Disease phenotype and location are considered to predict disabling disease. Young age, smoking habits, perianal lesions and severe ulcerations are clinical predictors of risk for progressive disease [
15,
41]. All treatment regimens in our study were chosen by an algorithmic approach based on national guidelines [
27]. Selection of medication depended on the interpretation of the clinical data by the individual physician blinded to the
NOD2 genotype status.
Interpretation of the results of our study is limited by the facts that analysis of remission rates depending on treatment regimen was carried out in a retrospective manner, and not in a prospective controlled clinical trial at a single IBD study center only, and not in a multicentre approach. In our study with a limited sample size, a replication cohort is missing. Carrying out genome-wide association studies (GWAS) could be particularly interesting to identify additional variants associated with disease behavior and response to treatment with standard medication.
The task to choose the right medication for an individual IBD patient will likely become more complex in future. Although the prediction of treatment response by phenotype, genotype and serological parameters is still in its infancy, the individual choice of the treatment regimen may help to maximize efficacy, minimize delays to effective treatment, and improve safety and tolerability.

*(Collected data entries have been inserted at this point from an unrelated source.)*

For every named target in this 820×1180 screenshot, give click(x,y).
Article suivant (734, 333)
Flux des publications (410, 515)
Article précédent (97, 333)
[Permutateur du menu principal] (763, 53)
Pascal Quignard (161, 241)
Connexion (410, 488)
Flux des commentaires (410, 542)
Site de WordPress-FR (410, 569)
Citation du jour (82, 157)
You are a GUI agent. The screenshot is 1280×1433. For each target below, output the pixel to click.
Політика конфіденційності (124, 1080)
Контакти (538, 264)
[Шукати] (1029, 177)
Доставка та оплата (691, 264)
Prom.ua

In conclusion, our data show that CD patients without NOD2 mutations suffering from a steroid-dependent or refractory course have significantly less chance to reach steroid-free remission by a treatment with immunosuppressive agents as compared to CD patients with NOD2 mutations, which was independent disease localization (ileal site), stricturing or internal fistulizing disease behavior, and the need for surgery. Otherwise, these NOD2 WT status patients were very sensitive to anti-TNF-α antibodies and all patients reached steroid-free remission. Although this group of patients was small in our study, our results give a first hint that a top-down therapy strategy could be effective especially in these patients. Further studies are needed to prove this concept. This could be an important step toward a personalized therapy in CD patients.